Try to perform this type of more complex word processing using only sed may end up being a foot shot.

As your question asks using sed, an option not very elegant, but easy to understand would concatenate multiple sed's cascading:

For example:

  • Question 1: You can replace "," by "," (Two commas by one):
$  echo $A | sed 's/BBBBB//g' | sed 's/,,/,/g'
-vmfulltype=vstor -vmbackuptype=fullvm -asnodename=NODE1 -MODE=IFIncremental -domain.vmfull="AAAAA,CCCCC,ABCDE"

Of course, you need to make sure that outside of that range you don’t have somewhere else "two commas in a row" that really needed to be two commas in a row, as they will also be replaced. I could also think of a more complex regular expression (regex), but that would require a very strong analysis and assurance that the text follows a specific mold.

  • Question 2: You can replace vmfull=", for vmfull=" , and replace ," at the end of the sentence by ". Below, $(dollar sign) represents the end of the sentence:
$ echo $A | sed 's/ABCDE//g' | sed 's/,,/,/g' | sed 's/vmfull=",/vmfull="/g' | sed 's/,"$/"/g'
-vmfulltype=vstor -vmbackuptype=fullvm -asnodename=NODE1 -MODE=IFIncremental -domain.vmfull="AAAAA,BBBBB,CCCCC"

That gives the desired feedback. As you can see, I also joined the commands of your two questions.
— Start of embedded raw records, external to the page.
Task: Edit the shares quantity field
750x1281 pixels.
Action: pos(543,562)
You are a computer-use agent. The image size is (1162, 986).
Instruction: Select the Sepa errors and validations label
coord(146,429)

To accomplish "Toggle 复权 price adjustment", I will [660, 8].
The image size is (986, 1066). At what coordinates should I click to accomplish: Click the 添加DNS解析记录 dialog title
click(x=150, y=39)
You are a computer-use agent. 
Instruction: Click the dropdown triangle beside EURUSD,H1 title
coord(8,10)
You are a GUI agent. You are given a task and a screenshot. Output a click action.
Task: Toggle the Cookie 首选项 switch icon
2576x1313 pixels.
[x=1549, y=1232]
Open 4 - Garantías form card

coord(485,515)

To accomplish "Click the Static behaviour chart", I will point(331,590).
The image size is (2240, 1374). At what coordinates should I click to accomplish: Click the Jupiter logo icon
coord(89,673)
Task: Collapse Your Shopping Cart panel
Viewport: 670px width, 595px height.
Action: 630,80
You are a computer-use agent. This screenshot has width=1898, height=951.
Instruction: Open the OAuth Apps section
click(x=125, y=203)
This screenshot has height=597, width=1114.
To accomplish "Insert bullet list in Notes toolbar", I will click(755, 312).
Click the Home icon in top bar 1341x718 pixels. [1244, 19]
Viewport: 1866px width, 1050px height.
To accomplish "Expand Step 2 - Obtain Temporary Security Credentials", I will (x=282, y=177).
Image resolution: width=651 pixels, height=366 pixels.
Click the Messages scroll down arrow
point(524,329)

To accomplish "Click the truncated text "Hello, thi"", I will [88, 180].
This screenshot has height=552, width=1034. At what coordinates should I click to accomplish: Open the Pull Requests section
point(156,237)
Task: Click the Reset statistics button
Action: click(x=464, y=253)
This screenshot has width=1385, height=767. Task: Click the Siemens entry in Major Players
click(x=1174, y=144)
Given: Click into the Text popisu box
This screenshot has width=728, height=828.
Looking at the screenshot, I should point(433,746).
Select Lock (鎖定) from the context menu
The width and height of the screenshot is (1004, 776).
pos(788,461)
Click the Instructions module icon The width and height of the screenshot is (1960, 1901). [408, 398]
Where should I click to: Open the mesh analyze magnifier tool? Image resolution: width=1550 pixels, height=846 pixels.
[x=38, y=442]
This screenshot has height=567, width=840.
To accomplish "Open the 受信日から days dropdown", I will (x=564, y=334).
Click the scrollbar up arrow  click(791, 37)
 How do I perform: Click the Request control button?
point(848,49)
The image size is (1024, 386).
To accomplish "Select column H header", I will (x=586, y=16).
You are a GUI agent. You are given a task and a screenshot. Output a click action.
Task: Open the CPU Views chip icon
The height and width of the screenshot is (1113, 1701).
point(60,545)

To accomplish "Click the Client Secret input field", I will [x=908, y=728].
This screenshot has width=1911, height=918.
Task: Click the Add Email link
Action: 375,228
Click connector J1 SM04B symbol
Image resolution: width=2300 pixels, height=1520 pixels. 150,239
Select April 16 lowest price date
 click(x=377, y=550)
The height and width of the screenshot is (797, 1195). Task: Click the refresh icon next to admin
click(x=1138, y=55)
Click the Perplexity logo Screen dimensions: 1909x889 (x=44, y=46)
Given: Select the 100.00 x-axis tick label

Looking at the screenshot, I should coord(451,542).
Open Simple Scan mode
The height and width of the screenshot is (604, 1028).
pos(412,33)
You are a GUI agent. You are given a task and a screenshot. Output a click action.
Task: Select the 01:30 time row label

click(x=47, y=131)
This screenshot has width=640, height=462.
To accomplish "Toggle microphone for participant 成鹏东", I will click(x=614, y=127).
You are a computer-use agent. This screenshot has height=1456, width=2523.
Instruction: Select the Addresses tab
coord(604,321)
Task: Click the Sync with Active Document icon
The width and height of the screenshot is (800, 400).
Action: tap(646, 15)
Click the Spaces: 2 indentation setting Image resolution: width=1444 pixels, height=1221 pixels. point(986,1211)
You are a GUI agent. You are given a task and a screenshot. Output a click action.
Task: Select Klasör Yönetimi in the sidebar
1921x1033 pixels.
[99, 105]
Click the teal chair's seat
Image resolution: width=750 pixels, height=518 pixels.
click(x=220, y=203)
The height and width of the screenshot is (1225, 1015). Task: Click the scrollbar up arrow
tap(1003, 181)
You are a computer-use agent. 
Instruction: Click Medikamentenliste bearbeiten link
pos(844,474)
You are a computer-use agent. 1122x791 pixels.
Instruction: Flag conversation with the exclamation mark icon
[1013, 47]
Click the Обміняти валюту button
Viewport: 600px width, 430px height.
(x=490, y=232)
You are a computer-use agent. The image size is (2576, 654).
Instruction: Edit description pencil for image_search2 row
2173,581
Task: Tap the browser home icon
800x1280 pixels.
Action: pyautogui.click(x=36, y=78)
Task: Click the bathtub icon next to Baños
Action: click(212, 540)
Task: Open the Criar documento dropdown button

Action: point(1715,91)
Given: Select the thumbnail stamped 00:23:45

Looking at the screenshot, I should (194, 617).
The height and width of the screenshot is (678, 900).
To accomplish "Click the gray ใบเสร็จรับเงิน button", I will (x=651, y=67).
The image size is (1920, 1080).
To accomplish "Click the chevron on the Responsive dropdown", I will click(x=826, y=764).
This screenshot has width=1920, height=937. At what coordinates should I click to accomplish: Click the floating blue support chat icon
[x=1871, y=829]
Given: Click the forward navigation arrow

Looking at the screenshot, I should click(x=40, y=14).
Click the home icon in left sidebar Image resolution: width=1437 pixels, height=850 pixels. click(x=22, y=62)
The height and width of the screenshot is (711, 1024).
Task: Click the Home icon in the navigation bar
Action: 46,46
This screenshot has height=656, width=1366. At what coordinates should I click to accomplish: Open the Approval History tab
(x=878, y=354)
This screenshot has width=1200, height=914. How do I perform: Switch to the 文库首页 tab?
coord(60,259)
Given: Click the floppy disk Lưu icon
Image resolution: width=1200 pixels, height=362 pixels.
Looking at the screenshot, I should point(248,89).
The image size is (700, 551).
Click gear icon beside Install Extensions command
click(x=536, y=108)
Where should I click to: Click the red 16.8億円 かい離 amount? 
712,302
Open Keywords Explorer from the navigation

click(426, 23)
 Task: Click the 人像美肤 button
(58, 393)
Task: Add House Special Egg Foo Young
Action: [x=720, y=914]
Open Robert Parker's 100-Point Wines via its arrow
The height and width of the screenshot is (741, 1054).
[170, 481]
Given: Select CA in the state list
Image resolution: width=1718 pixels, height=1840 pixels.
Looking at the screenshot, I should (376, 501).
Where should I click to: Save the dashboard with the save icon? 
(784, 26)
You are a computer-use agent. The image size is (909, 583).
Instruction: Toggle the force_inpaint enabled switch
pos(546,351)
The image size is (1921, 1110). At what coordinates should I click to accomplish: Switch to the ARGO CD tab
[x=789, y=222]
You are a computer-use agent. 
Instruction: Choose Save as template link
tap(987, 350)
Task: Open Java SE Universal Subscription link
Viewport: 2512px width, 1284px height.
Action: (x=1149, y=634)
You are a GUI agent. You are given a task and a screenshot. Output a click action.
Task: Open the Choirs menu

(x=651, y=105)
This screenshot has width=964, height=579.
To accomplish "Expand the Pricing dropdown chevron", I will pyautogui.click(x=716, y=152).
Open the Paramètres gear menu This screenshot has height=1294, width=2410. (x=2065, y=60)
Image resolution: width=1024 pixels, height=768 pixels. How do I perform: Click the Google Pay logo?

Again, this type of substitution will always assume some things in the text that if they are not true the command will not work. He assumes for example that the argument vmfull is the last on the list, or that there is no case of "double comma". One can think of a more complex regex, but I do not believe it is the best approach in this case.